さて、実際に「とん漬け丼」を前にすると、ふんわりと味噌の香りが鼻をくすぐります。国産の豚肉は、1切れ40グラムが3枚載っています。ドンブリを覆う、その大きさにびっくり。まずは、お肉を口の中に放り込めば、味噌のうま味と、豚肉の甘み、そして少し焦げた香ばしさが混然一体に! ごはんと一緒に食べれば、さらにおいしさがアップ。そのおいしさに、箸が進むこと進むこと。さすがは100年を超えて愛されるだけのグルメと言えるでしょう。

定番中の定番ならではのおいしさを実現する一杯

フードコート「あつぎ食堂」で提供される「醤油ラーメン」(800円)。まさに「ザ・ラーメン」といった感じ。

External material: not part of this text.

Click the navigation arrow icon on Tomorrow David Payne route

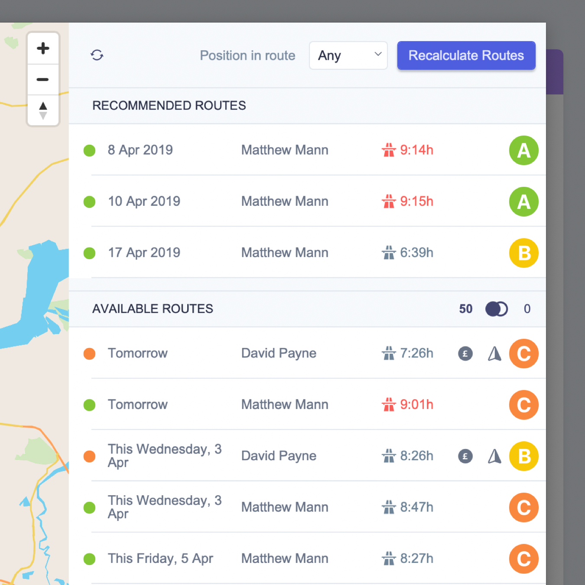(x=494, y=354)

続いて紹介するのが「醤油ラーメン」(800円)。透明な醤油ベースのスープに、細いちぢれ麺。具材はチャーシューとメンマ、ネギ、そしてノリのみ。ストレートにして、シンプルそのものの、ドがつくほどの定番の「醤油ラーメン」です。

ところが、当たり前のような一杯が、当たり前ではありません。この当たり前のような定番は、全国チェーンの外食会社が本気を出したという一杯だったのです。厚木PA(外回り)を運営するのは、ファミリーレストランでも有名なロイヤル。全国各地のSA/PAでフードコートの運営も行っています。そのロイヤルが「全国どこでも食べられる、ロイヤルならではのラーメンを作ろう」と試行錯誤の上に生み出したのが、今回紹介する「醤油ラーメン」だったのです。ポイントは、誰が調理しても同じおいしさを再現できるというところ。味がブレないことを重視されているとか。

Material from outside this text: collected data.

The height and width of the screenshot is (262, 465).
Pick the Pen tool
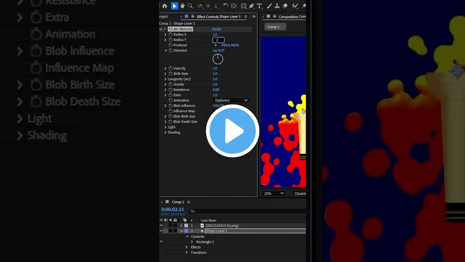tap(251, 6)
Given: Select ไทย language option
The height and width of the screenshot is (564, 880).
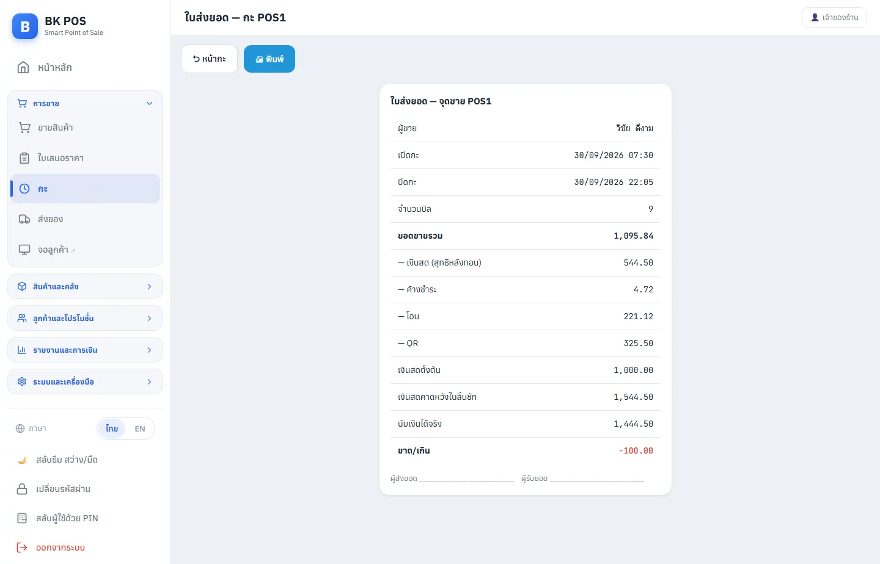Looking at the screenshot, I should 112,428.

そんな本気の定番グルメが厚木PA(外回り)に導入されたのは、2024年の春から。すると、何も告知も宣伝もしていないというのに、みるみる店内での販売ランキングが上がっていったというのです。クオリティアップしたのが、ストレートに売り上げに直結しているのです。やはり、おいしいものは、誰が食べても同じなのでしょう。

いただいてみると、鶏ガラベースのスープはやや甘めでサッパリした後味。そして、麺との相性、バランスも抜群。どこか懐かしい。でも、間違いなくおいしい! 何を食べようか悩んだときは、間違いなくおすすめできる一杯です。(文と写真:鈴木ケンイチ/取材協力:中日本エクシス)

厚木PA(外回り)のフードコート「あつぎ食堂」。片側は一面が窓になっており、明るく開放感がある。

●営業時間
フードコート「あつぎ食堂」:6時~23時
※コロナ禍の影響により、営業時間が変更になる場合があります。
価格等は、2024年6月時点のものとなります。